Both of them COULD go on existing, if the teleporter does not delete Dave. However, Dave is under the impression that he will become Bob once Bob exists. This isn't true - Bob is having a separate set of experiences. Dave doesn't get a chance to notice this because in only fractions of a second, the teleporter deletes Dave by disassembling his particles.

Dave's experience goes black. That's it. Dave doesn't even know he's dead because he has stopped experiencing. Dave will never experience again. Bob will experience, but he is not Dave.

Epiphany wakes up from her nap. She is still Epiphany. Her consciousness did not stop permanently like Dave's. She was not erased like Dave.

Epiphany still exists. Bob still exists. Dave does not.

The problem here is that Dave stopped experiencing permanently. Unlike Epiphany who can pick up where Epiphany left off after her nap because she is still Epiphany and was never disassembled, Bob cannot pick up where Dave left off because Bob never was Dave. Bob is a copy of Dave. Now that Dave is gone, Dave is gone. Dave stopped experiencing. He is dead.

Comment author: TheOtherDave 07 October 2012 05:40:40AM 1 point [-]

Ah! So when you say "If I were to be disassembled by a Star Trek transporter, I'd stop experiencing" you mean "I'd [permanently] stop experiencing." I understand you now, thanks.

So, OK.
Suppose Dave decides to go to sleep. He gets into bed, closes his eyes, etc.
The next morning, someone opens their eyes.
How would I go about figuring out whether the person who opens their eyes is Dave or Bob?

Comment author: Epiphany 07 October 2012 05:52:56AM 0 points [-]

Well, first, is there a human copier nearby? If not, you're probably Dave.

How about this: If you had stepped into a teleporter and pressed the button, how would you know that it killed you?

Comment author: TheOtherDave 07 October 2012 06:15:49AM 0 points [-]

is there a human copier nearby?

This is exactly backwards.
I recognize a copier because it makes copies. That's how I know something is a copier.
If I need to know whether something is a copier before I can decide whether what it creates is a copy or not, there's something wrong with my thinking.

If you had stepped into a teleporter and pressed the button, how would you know that it killed you?

I wouldn't, naturally.

Of course, if Dave steps into an incinerator and presses the button, Dave also doesn't know that the incinerator killed Dave.
Dave is just dead, and knows nothing.

OTOH, if Dave steps into a non-incinerator and presses the button, Dave knows it didn't kill Dave.

And the way that Dave knows this is that something is standing there, not-dead, after pressing the button, and that something identifies as Dave, and resembles Dave closely enough.

This happens all the time... I have pressed many buttons in my life, and I know they haven't killed me, because here I am, still alive.

And I expect this is exactly what happens with a properly functioning teleporter.
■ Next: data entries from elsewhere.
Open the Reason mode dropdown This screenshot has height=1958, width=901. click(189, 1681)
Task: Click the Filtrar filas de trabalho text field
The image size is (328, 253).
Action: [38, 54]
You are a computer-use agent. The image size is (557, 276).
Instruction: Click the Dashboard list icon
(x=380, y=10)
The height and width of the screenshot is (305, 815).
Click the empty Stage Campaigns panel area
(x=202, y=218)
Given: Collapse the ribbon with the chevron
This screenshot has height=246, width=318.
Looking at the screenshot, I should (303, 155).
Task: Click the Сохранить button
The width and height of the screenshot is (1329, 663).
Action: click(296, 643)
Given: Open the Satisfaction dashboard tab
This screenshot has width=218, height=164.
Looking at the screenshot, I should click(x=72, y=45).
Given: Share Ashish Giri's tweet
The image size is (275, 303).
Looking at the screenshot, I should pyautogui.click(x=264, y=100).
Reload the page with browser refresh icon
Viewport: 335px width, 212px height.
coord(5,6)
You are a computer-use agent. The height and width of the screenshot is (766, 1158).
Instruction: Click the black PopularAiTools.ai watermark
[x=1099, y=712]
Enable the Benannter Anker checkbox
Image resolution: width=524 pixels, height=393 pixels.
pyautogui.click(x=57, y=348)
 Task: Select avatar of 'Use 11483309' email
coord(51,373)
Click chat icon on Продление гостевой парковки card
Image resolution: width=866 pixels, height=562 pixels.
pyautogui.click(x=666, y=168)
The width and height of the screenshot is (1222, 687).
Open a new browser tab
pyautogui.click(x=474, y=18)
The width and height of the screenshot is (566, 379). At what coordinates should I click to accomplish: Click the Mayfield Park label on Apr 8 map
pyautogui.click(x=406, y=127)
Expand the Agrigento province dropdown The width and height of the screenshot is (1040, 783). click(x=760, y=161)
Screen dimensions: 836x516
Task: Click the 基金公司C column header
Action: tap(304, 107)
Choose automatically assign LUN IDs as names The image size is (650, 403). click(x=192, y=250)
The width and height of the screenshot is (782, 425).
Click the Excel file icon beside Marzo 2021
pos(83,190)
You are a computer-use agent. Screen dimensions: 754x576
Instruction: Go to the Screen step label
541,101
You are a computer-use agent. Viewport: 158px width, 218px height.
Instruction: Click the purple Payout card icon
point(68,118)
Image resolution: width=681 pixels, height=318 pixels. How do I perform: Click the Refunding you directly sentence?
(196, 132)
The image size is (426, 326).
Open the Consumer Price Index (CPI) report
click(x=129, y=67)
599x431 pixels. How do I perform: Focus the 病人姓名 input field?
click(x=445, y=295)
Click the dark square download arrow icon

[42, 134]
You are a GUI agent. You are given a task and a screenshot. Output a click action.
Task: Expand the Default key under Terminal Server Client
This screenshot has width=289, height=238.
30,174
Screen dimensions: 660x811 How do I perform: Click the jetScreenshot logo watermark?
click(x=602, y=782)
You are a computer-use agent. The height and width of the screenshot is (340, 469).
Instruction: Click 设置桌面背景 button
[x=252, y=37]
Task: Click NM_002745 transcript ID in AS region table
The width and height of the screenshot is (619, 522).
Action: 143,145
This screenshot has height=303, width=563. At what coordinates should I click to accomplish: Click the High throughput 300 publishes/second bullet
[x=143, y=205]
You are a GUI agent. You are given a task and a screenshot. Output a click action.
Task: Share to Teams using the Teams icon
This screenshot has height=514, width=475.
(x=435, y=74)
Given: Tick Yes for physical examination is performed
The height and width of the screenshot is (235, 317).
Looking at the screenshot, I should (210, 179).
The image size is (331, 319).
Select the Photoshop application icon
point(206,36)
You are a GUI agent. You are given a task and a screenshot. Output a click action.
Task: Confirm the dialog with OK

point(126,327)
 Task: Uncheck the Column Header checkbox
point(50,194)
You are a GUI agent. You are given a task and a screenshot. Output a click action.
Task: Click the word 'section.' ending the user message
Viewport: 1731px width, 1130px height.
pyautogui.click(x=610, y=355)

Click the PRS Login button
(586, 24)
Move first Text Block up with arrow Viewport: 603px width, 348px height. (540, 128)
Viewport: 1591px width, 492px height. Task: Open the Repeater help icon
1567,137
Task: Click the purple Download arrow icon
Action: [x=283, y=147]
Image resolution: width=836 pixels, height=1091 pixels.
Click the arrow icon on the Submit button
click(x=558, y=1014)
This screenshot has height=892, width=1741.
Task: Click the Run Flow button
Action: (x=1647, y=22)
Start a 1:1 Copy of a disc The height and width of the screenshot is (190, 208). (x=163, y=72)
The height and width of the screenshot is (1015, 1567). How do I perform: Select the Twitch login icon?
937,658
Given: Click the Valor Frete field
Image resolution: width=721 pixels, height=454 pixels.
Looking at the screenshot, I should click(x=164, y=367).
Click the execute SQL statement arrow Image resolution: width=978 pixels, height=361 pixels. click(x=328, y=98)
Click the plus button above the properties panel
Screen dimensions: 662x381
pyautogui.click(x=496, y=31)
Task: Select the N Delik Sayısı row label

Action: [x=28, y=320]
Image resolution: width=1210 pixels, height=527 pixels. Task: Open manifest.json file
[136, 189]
I press the button, and in the next moment something is aware of being Dave, and therefore not dead. It just happens to be in a different location.

Comment author: Nornagest 07 October 2012 04:55:22AM *  1 point [-]

No, temporary unconsciousness is not the same thing as permanent unconsciousness; you perceive yourself to return to consciousness. The tricky part is unpacking the "you" in that sentence. Conventionally it unpacks to a conscious entity, but that clearly isn't useful here because you (by any definition) aren't continuously conscious for the duration. It could also unpack to about fifty to a hundred kilos of meat, but whether we're talking about a transporter-clone or an ordinary eight hours of sleep, the meat that wakes up is not exactly the meat that goes unconscious. In any case, I'm having a hard time thinking of ways of binding a particular chunk of meat to a particular consciousness that end up being ontologically privileged without invoking something like a soul, which would strike me as wild speculation at best. So what does it unpack to?

It's actually very tricky to pin down the circumstances which constitute death, i.e. permanent cessation of a conscious process, once you start thinking about things like Star Trek transporters and mind uploading. I don't claim to have a perfect answer, but I strongly suspect that the question needs dissolving rather than answering as such.